Stated task 1 — Show every line of the records that contains the word "Viewport".
___ Excerpted text ___
The court finds Eckstein's arguments inapposite and agrees with Sonoco that the VWCA governs the injuries in this case. A district court located in Virginia must apply Virginia's choice of law rules to decide this issue. See Klaxon Co. v. Stentor Elec. Mfg. Co., 313 U.S. 487, 496 (1941). "In considering whether [Eckstein's] tort action is barred, the first question is whether Virginia, as the forum state, would extend coverage of its own Workers' Compensation Act." Kelly v. Guyon Gen. Piping, Inc., 882 F.2d 108, 109 (4th Cir. 1989). Virginia traditionally applies lex loci delicti, or the law of the place of the wrong, to tort actions like this one. See, e.g., Jones v. R.S. Jones and Assoc., Inc., 431 S.E.2d 33, 34 (Va. 1993); Buchanan v. Doe, 431 S.E.2d 289, 291 (Va. 1993). However, "[j]urisdiction over workers' compensation claims in Virginia is governed by statute." Pro-Football Inc. v. Paul, 569 S.E.2d 66, 70 (Va. App. 2002). As Sonoco argued, the court must look to Virginia Code § 65.2-508(A) to determine whether the VWCA applies.
___ Records ___
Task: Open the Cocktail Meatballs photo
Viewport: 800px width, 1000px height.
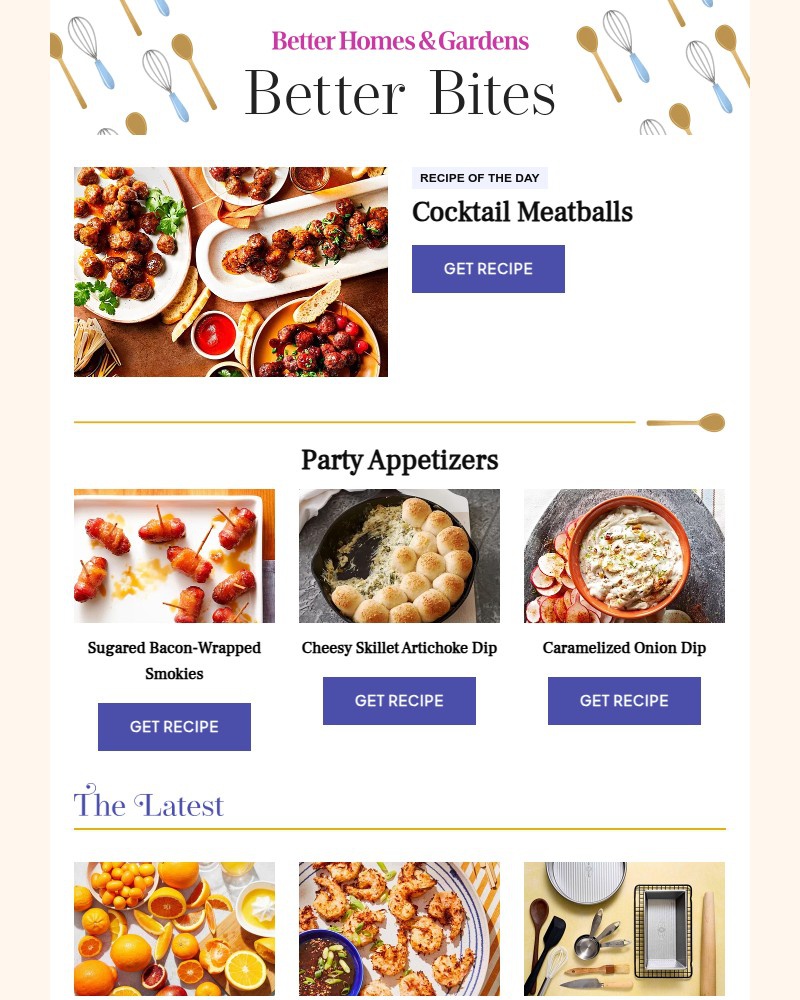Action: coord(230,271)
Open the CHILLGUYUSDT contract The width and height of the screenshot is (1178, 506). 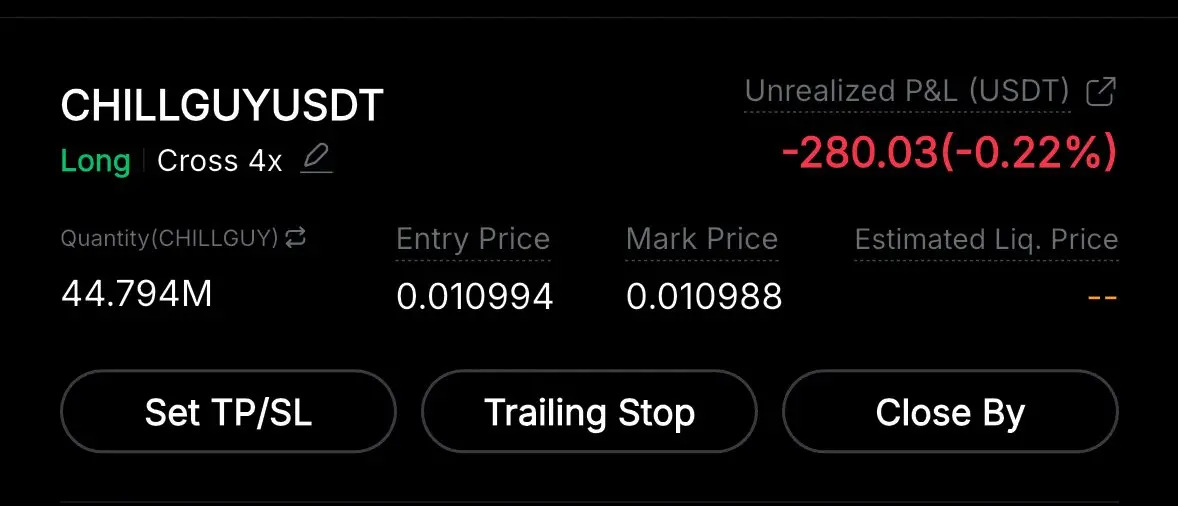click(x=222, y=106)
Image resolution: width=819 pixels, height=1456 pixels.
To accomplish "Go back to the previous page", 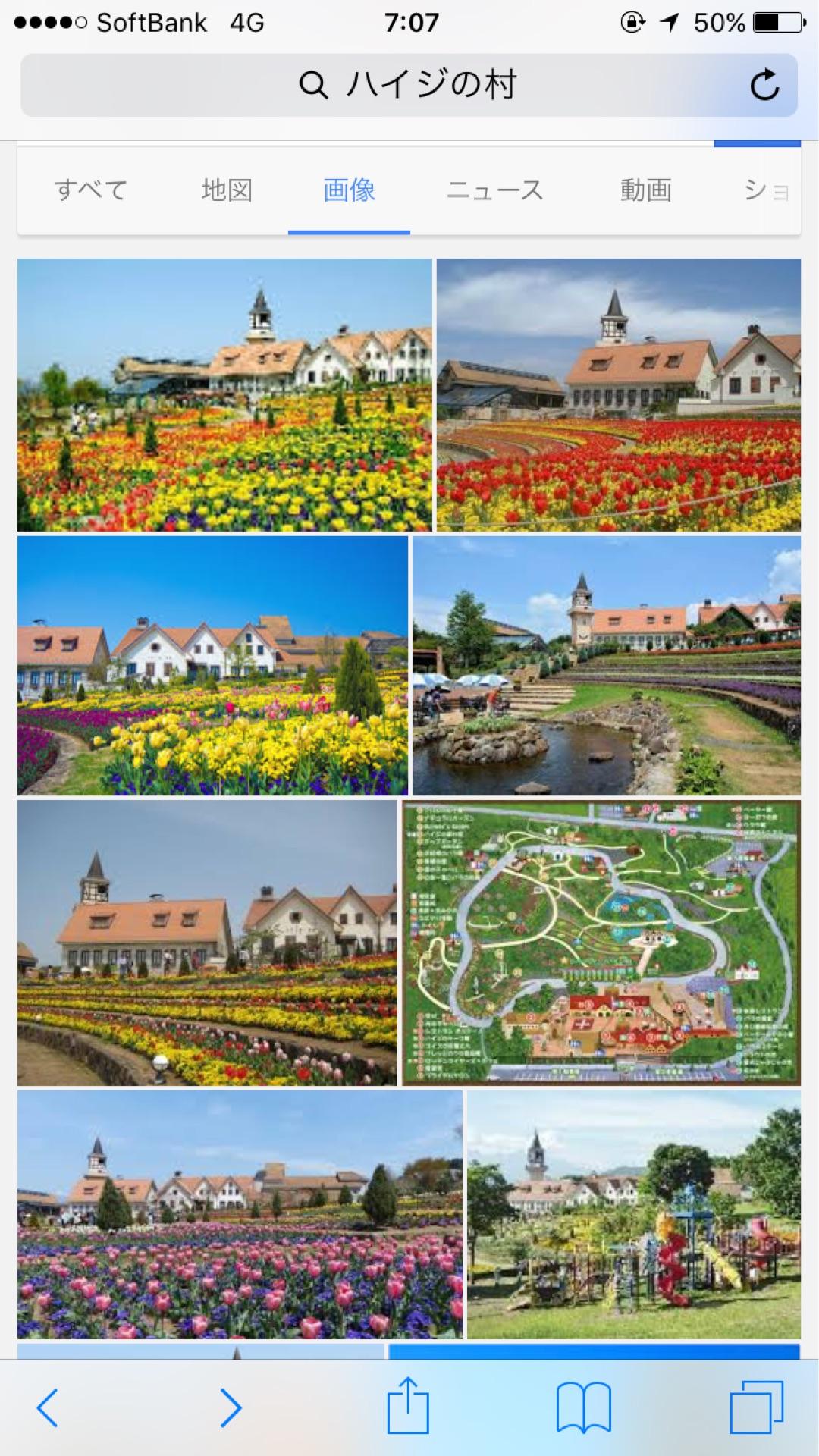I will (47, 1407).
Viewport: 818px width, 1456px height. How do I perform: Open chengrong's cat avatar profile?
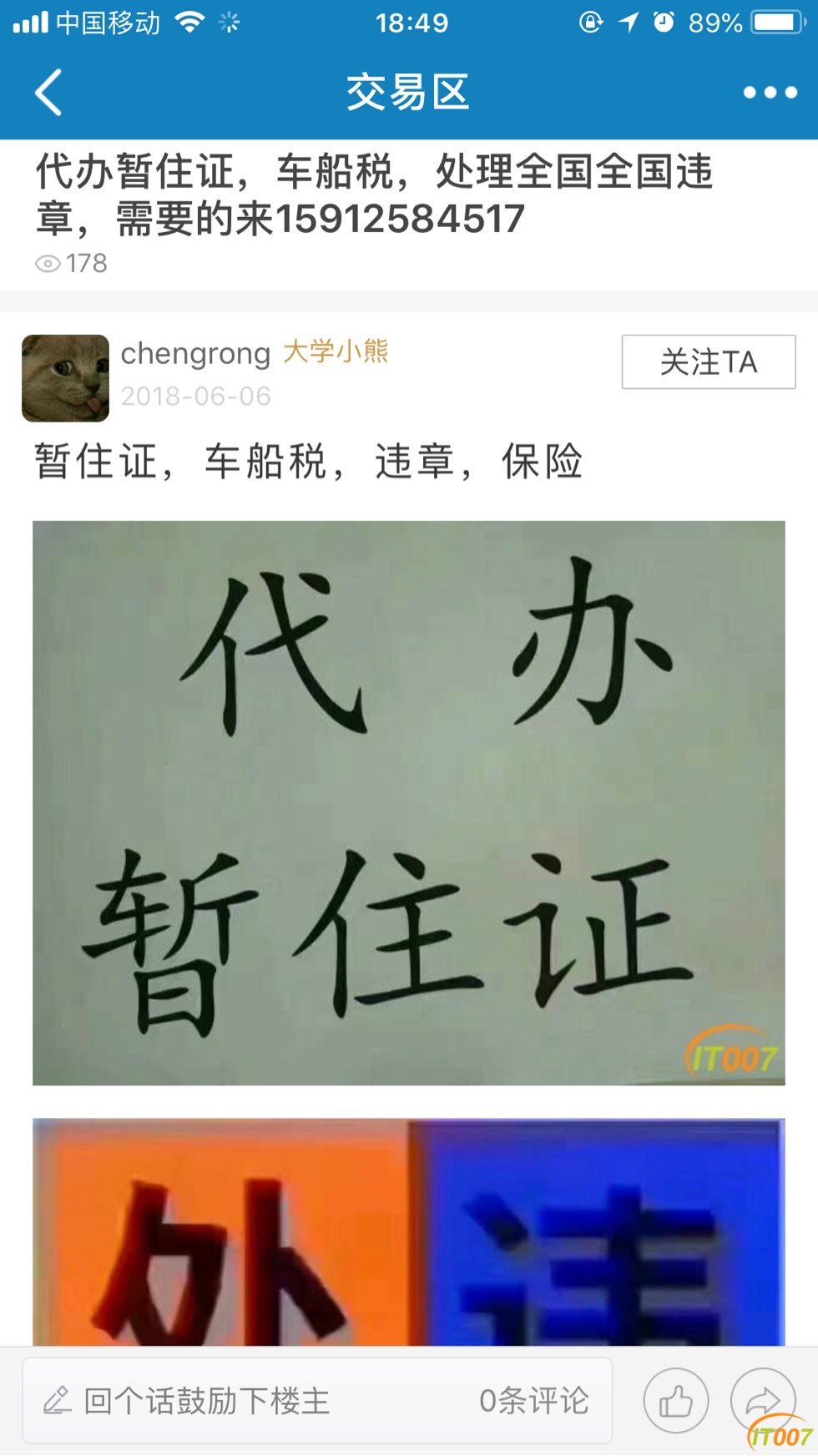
___
Stated task 2 —
Answer these questions from the court excerpt on Virginia choice of law:
(a) Which rule does Virginia traditionally apply to tort actions like this one?
(b) Which case is cited for the point that a district court in Virginia must apply Virginia's choice of law rules?
(c) Which provision must the court look to in order to decide whether the VWCA applies?

Task solution 1 —
Viewport: 800px width, 1000px height.
Viewport: 818px width, 1456px height. How do I perform: Open chengrong's cat avatar profile?

Task solution 2 —
(a) Lex loci delicti, the law of the place of the wrong.
(b) Klaxon Co. v. Stentor Elec. Mfg. Co., 313 U.S. 487, 496 (1941).
(c) Virginia Code § 65.2-508(A).